Let me see if I understand this correctly. Joe Torre was “insulted” by the Yankees offer of a one-year contract for $5 million to manage the club. With incentives, the deal could have been worth an additional $1 million for each round of playoffs that the team reached. So $6, $7 or $8 million per year were all potential final compensation packages for next year. And Joe Torre found that insulting.

When the subject involved is a player – let’s say A-Rod – the common reaction to a story like this is backlash. “How could A-Rod turn down $x million to play a kid’s game??? He thinks that’s an insult?! I think it’s an insult that my son’s algebra teacher has to drive a used Civic with no A/C while poor Alex has to decide between 26 or 28 inch rims on his Navigator!” But those arguments are childish since they ignore the fact that we live in a market economy. When Tom Hicks thinks that Alex is worth $252 million, by default, he is. Yet compared to the market, even with his insulting 33% base pay cut, Torre is still light years ahead. Lou Piniella is the next-best paid manager in the league and he makes an average of $3.3 million per year on his three year deal with the Cubs. So despite an offer that would pay nearly 50% more than the next-richest manager in the league, Joe was insulted.

Furthermore, Torre and the fawning reporters are conveniently forgetting that he actually deserves a pay cut. When Torre signed his final contract extension in April 2004, his team was coming off of their second AL pennant in three seasons. And for four of the five seasons prior to that run, the team had won the World Series. Torre had earned that pay raise. In the four seasons since, his team has endured the worst collapse in postseason history, followed by three consecutive first round exits. In their last seventeen postseason games, Torre’s Yankees are 4-13. Taking nothing away from his managerial achievements, Torre has earned this pay cut.

That is, of course, if you seriously consider a baseball manager to be an integral part of a club’s success. I don’t. How else can we explain Clint Hurdle, who entered this season 84 games under .500 and will exit with an NL or World Series pennant? Or how about Terry Francona, who was run out of Philadelphia with a .440 winning percentage only to become a demigod in Boston? And Willie Randolph, whose job security alert level went from green to yellow to red in the space of twenty days? The truth is that a baseball manager, quite unlike a football or basketball head coach, is essentially a cop on a horse, riding around doing his best to look important but really not doing a damned thing.

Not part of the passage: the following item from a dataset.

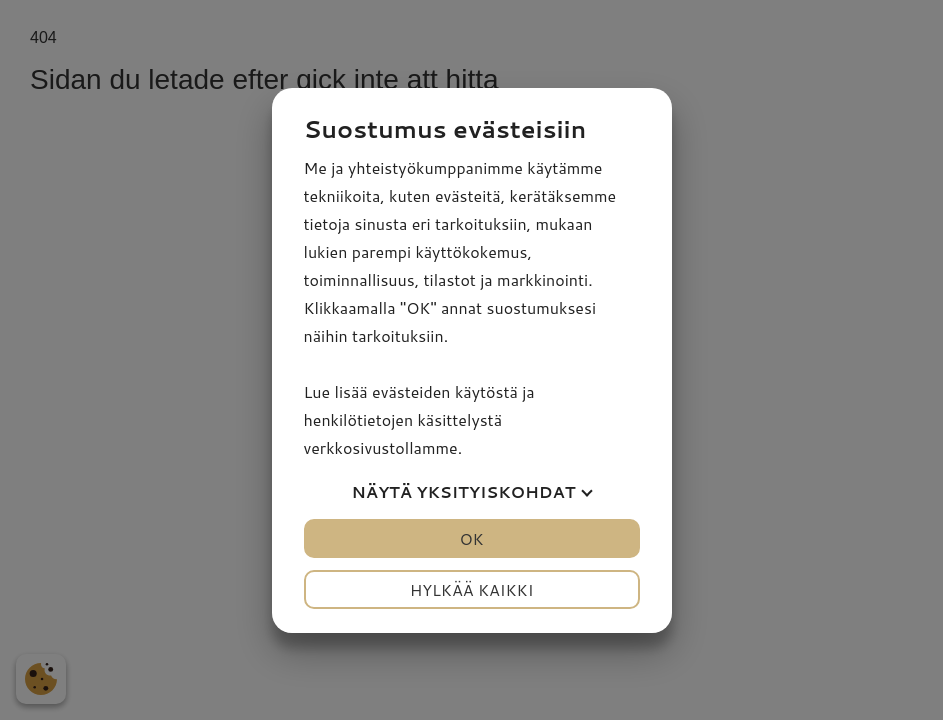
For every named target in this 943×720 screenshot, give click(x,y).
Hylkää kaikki (472, 589)
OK (471, 538)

Here’s where it gets confusing. According to Torre, money wasn’t the deciding factor in his decision. Hold on a second: On one hand the offer was an insult but on the other hand the decision wasn’t about money? That’s awful mealy-mouthed. Let’s give him the benefit of the doubt here and assume that he really wasn’t interested in managing the Yankees anymore. Let’s say that he wasn’t interested in the constant scrutiny coming at him from all angles: The shameless New York tabloid press, the knee-jerk fans on sports radio call-in shows and, worst of all, the deluded old bat who ostensibly runs the team. Let’s conclude that he just didn’t want to manage the team anymore.

Given those circumstances, what should he have done? Resigned. Not even considered the team’s offer. Told the world that he wanted to go out on his own terms and longed for a new challenge. The press would have eaten that nonsense up. But he didn’t do that. He waited for an offer and he turned it down. It was about the money and he didn’t get enough. If only he could have said that.